Intanto le associazioni animaliste prendono posizione contro l'ordinanza di abbattimento. Secondo l'Associazione italiana difesa animali e ambiente (Aidaa), occorre "andare a fondo nelle indagini e ricostruire quanto accaduto". Papi - prosegue l'associazione in una nota - "si sarebbe difeso con un bastone e questo potrebbe aver provocato la reazione dell'orso".
Le indagini
Secondo i rilievi peritali disposti dalla Procura di Trento sul corpo, il 26enne era ancora vivo al momento dell'aggressione da parte di un orso nei boschi del monte Peller, sopra Caldes. L'ipotesi avanzata dagli investigatori è stata confermata dai tre periti - un medico legale, un veterinario ed un'esperta di dna animale - che hanno eseguito gli esami autoptici.

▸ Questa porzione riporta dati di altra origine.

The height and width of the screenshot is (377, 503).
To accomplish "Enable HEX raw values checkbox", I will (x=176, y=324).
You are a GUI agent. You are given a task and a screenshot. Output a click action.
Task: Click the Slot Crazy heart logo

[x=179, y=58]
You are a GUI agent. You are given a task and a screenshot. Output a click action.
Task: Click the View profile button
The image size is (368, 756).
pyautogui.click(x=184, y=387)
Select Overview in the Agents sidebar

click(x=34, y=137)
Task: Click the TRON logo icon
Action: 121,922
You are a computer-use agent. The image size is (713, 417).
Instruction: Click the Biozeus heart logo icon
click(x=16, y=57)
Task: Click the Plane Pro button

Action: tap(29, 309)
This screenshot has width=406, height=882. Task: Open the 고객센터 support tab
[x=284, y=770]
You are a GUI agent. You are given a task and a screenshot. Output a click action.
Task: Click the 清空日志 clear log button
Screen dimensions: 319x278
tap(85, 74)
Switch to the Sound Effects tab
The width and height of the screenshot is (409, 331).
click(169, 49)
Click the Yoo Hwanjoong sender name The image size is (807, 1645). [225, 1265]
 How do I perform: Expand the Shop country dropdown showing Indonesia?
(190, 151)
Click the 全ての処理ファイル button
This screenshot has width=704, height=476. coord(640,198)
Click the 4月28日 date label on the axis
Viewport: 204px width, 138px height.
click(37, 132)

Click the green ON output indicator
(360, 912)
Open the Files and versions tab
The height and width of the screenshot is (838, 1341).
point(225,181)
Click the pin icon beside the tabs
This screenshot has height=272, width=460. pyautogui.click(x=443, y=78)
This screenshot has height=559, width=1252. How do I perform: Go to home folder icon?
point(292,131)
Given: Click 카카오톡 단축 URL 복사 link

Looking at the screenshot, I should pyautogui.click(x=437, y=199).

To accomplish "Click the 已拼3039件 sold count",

Le analisi genetiche sui campioni di pelo raccolti sul corpo del giovane sono stati affidati ai tecnici della Fondazione Edmund Mach di San Michele all'Adige. Una volta ottenuti i risultati, verranno confrontati con quelli inseriti nei database del Corpo forestale per individuare l'orso che ha aggredito Papi. Il personale forestale è stato inoltre incaricato di presidiare l'area dell'incidente, informando chi si avventura lungo i percorsi forestali e i sentieri del monte Peller, e di procedere alla ricerca dell'orso che ha ucciso Papi.
L'aggressione
Gli investigatori hanno appurato che il ragazzo, appassionato di corsa in montagna, è uscito di casa, a Caldes, alle ore 16 di mercoledì 5 aprile, dirigendosi verso il monte Peller, popolato da una ventina di orsi. Intorno alle 17 è arrivato a malga Grum, a 1.525 metri di altitudine, dove ha girato un breve filmato per poi pubblicarlo sul profilo Instagram. Nella discesa, forse intorno alle 18, è avvenuta l'aggressione. Il giovane è stato probabilmente scagliato nella scarpata a margine della strada. Le tracce di sangue partono dalle sterpaglie sotto il ciglio del tracciato forestale, prima di un tornante che il giovane potrebbe aver tagliato. Poco più sotto è stato rinvenuto anche un bastone con la punta insanguinata, con cui il 26enne avrebbe provato a difendersi. Il corpo è stato trovato ancora più in basso, nel bosco, martoriato da graffi e ferite. Alle 20.30 i famigliari hanno lanciato l'allarme per il mancato rientro a casa e intorno alle 3 di notte è stato trovato il corpo. Si tratta della prima morte causata da un plantigrado avvenuta sull'arco alpino da oltre un secolo a questa parte.